I am stuck in Fallujah and hope to get out later today. In the meantime, I have been reading a book called “Wikinomics” about the changes that online collaboration and web 2.0. will create in society. (Wiki, BTW, is from the Hawaiian word for quick and a wiki is a form of organization and technology that allows users to create, edit and link information in non-hierarchical collaboration.) This knowledge will be useful in my next job but it is of less here – for now. Internet connectivity in Anbar is poor, but it is growing rapidly. We have made some grants to help with Internet hot spots and online newsletters (also available in paper). I think this will come much faster than we expect and I think Internet will be an important medium in W. Al Anbar before I pack up and go home.
Already many of our good contacts have email, although most do not check it often enough to make it reliable. During the Saddam time there was essentially no Internet out here and the insurgency slowed its early growth, but these kinds of things grow exponentially.
Internet makes great sense in a large and sparsely populated place like Anbar.
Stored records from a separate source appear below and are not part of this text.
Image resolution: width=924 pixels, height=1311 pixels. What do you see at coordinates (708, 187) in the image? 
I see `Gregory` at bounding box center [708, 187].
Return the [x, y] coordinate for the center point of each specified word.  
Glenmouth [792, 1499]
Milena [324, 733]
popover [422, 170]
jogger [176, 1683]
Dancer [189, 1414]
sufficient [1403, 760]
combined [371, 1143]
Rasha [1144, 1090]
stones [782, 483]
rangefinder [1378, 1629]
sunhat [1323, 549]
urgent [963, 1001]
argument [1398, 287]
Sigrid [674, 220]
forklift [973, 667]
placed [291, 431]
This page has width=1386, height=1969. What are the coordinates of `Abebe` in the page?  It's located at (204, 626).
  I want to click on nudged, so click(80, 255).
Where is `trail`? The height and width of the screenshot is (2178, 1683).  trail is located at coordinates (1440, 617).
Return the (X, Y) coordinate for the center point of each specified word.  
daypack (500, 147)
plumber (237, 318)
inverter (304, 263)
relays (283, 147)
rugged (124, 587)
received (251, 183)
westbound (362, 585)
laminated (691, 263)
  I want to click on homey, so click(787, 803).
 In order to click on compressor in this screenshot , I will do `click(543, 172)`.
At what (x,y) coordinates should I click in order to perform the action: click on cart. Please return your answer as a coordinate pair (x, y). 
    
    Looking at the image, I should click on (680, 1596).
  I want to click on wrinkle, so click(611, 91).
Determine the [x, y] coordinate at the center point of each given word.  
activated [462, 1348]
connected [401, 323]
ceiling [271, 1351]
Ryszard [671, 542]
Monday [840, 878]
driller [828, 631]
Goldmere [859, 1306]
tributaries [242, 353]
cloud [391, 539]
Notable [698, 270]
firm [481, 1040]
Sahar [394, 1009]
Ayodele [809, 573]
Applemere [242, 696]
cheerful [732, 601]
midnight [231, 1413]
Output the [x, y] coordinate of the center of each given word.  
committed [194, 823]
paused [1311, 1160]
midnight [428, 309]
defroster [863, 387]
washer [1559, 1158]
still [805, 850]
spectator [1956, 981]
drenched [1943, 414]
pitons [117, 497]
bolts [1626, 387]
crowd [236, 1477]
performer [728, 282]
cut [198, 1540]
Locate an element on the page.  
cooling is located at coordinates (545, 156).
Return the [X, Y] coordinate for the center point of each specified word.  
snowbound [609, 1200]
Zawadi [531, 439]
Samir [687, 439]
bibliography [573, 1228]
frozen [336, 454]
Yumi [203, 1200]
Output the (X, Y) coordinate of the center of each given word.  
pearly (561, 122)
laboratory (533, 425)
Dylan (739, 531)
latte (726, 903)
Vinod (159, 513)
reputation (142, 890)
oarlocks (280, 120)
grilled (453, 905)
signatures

It can be a way to communicate and a means for governments to better serve constituents. But it will remain an elite form of communication for some years to come. Our biggest challenge is not the technology, but the levels of literacy. Iraq used to be one of the most literate Arab counties, but Iraqis fell behind during the Saddam times. The literacy rate in Iraq is only around 74% and it is lower in a rural place like Anbar. We have some adult literacy programs, but this is a problem long in the making that will require solutions that may take a long time to be effective.
The most modern technology can hit the wall of an ancient problem. Literacy is one of the first technologies. It allows the transmission of information over time and distance. It is so ubiquitous that we take it for granted. Literature is a type of slow motion wiki (if that is not too much of an oxymoron). The Sumerians invented writing nearby about 5000 years ago. Pity it didn’t catch on better locally.